Stored data

#####

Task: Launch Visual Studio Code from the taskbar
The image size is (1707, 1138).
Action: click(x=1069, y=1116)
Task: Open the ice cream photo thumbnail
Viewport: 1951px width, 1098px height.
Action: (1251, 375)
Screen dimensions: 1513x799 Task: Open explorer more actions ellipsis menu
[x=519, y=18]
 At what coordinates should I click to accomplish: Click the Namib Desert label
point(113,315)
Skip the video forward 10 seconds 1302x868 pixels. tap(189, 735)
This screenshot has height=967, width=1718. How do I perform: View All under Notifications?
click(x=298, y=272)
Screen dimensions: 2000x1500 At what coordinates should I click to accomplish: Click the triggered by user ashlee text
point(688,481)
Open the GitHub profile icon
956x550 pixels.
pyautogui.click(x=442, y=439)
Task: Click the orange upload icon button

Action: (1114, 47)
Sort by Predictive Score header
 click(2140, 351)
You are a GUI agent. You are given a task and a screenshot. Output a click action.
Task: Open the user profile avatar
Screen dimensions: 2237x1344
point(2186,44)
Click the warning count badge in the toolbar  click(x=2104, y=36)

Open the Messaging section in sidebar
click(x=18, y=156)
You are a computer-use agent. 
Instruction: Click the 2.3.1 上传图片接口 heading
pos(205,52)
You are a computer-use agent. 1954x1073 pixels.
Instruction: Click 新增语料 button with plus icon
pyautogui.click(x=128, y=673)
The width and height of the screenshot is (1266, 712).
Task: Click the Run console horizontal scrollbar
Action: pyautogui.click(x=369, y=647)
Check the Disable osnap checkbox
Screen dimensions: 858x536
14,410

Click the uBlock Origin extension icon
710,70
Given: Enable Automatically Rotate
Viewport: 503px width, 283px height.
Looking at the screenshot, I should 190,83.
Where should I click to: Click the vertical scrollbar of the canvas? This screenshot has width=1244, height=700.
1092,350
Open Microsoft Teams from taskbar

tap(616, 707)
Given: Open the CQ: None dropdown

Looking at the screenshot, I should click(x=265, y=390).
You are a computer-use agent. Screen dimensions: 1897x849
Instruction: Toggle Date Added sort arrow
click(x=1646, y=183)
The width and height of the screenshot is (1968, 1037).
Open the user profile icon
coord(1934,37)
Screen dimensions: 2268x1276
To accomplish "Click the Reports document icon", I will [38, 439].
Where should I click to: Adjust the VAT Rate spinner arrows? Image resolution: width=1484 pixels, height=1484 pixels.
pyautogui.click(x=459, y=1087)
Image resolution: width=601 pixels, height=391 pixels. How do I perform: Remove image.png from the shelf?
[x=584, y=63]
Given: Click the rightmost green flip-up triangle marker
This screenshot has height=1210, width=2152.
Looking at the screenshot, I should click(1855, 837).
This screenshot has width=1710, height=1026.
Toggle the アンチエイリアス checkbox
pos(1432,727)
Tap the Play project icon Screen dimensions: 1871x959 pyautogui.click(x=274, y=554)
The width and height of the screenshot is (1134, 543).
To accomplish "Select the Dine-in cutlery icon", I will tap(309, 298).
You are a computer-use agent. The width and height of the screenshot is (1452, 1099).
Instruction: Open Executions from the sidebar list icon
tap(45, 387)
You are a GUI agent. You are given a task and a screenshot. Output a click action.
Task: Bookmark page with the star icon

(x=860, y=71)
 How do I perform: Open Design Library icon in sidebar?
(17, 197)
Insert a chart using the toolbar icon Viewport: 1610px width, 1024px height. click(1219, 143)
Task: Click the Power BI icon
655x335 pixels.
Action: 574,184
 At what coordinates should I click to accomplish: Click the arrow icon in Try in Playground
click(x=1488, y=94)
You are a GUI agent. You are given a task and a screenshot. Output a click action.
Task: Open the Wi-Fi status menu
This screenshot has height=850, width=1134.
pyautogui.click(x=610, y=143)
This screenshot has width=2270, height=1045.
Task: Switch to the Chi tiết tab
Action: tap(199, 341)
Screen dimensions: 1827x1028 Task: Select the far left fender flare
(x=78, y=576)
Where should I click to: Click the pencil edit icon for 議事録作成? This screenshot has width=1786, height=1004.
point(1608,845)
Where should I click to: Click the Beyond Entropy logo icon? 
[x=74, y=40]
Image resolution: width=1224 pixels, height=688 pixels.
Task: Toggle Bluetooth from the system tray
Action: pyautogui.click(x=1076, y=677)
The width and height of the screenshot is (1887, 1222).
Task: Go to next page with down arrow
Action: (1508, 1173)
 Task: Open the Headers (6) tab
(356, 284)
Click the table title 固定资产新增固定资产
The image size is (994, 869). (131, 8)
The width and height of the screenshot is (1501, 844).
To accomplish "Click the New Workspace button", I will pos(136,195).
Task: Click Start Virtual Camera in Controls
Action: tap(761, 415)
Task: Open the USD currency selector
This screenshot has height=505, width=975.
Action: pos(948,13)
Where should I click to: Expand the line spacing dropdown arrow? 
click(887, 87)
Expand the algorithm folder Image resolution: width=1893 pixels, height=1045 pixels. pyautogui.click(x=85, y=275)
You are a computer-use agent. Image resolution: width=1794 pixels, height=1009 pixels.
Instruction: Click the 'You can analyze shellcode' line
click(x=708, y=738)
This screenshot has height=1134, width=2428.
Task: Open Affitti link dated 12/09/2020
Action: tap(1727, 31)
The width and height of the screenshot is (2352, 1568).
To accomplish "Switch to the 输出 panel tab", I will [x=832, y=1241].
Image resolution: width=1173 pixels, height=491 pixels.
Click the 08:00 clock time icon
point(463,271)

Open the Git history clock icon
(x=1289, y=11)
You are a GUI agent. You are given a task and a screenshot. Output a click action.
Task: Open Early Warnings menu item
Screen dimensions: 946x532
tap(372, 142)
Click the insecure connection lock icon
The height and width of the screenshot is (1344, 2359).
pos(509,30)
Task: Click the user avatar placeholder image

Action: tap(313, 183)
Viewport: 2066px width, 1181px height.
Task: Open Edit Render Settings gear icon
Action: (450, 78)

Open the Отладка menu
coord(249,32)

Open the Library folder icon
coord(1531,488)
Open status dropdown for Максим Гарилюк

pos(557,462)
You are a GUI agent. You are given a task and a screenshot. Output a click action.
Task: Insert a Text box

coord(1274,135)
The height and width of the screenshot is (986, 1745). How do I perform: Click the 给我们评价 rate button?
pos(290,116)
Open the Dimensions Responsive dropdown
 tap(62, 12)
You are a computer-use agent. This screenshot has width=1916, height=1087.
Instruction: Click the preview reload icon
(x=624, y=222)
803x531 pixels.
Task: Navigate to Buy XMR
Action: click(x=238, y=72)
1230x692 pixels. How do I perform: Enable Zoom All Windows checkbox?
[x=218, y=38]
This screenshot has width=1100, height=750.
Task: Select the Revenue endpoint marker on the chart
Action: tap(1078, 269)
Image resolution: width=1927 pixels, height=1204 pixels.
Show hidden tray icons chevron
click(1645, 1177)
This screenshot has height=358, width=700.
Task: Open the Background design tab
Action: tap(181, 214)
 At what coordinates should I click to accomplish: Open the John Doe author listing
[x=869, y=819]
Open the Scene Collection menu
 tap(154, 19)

#####

Return only the lines of the records in which the string "toolbar" appears.

◆ **THE ANSWER**
Click the warning count badge in the toolbar  click(x=2104, y=36)
Insert a chart using the toolbar icon Viewport: 1610px width, 1024px height. click(1219, 143)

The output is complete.